The task
Images excluded, return every record exactly as it reads.

Input records
####################
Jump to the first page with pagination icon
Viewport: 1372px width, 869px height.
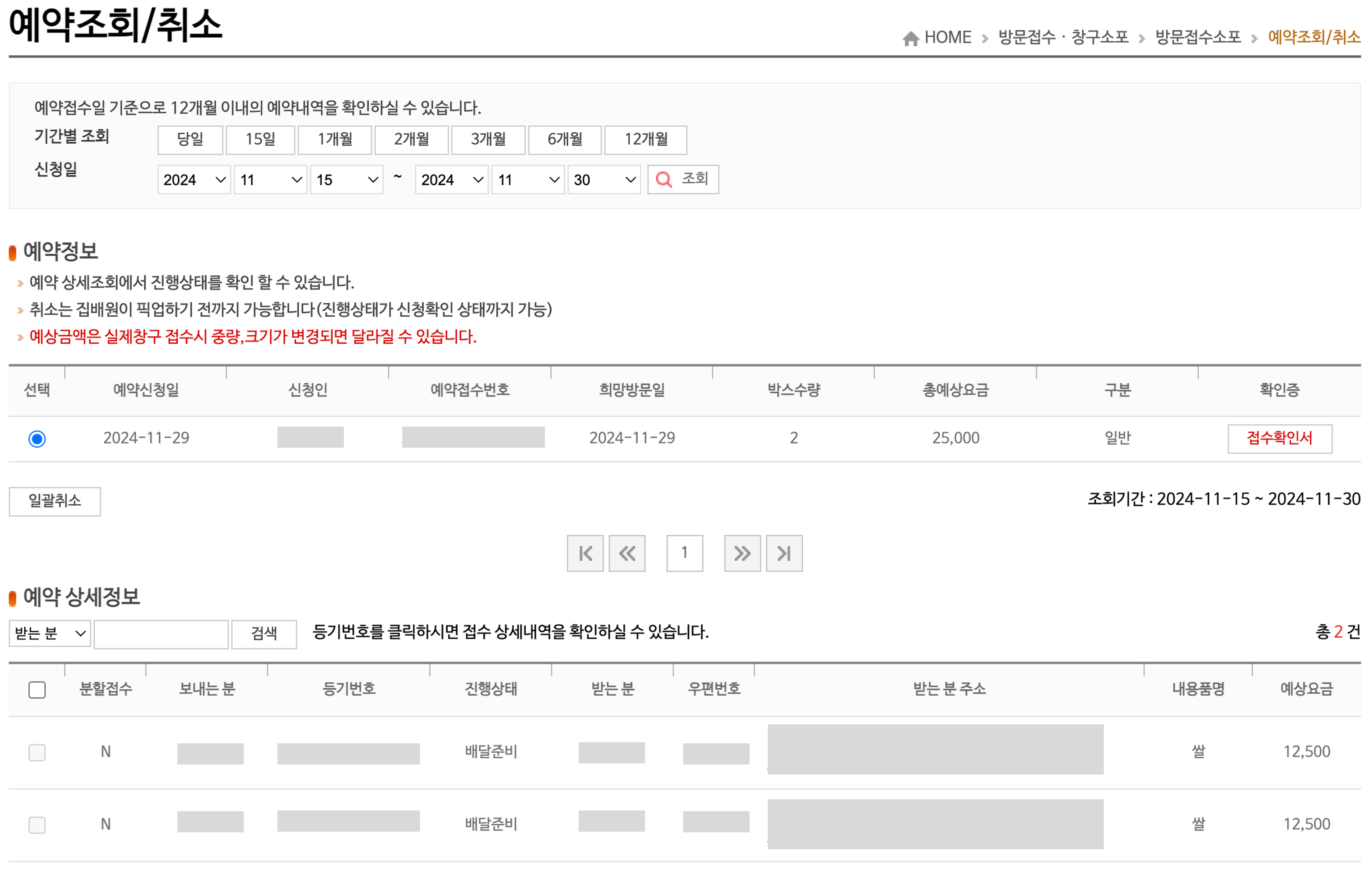coord(585,553)
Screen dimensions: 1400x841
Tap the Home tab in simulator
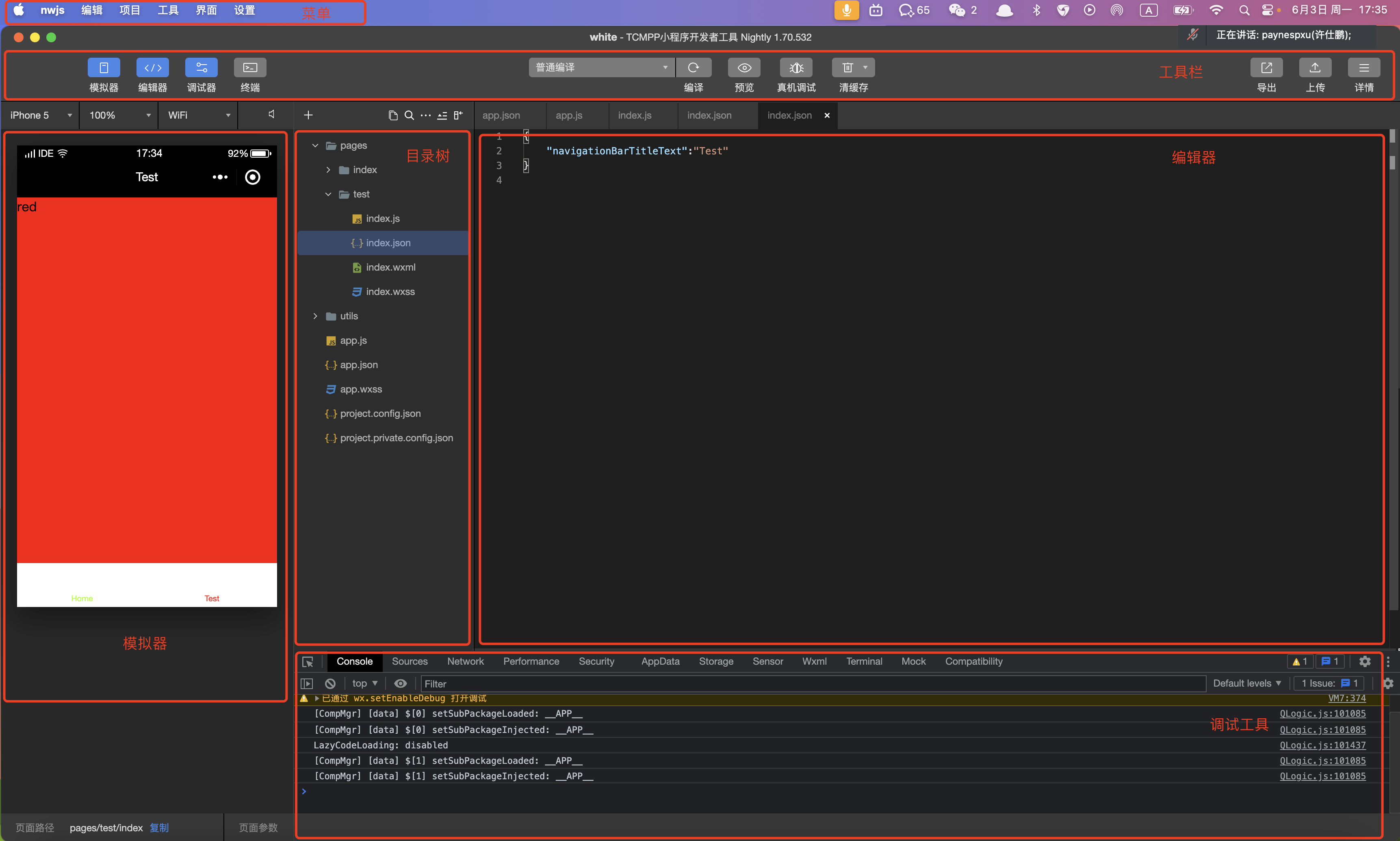tap(82, 598)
####################
Output
Jump to the first page with pagination icon
Viewport: 1372px width, 869px height.
coord(585,553)
Screen dimensions: 1400x841
Tap the Home tab in simulator
tap(82, 598)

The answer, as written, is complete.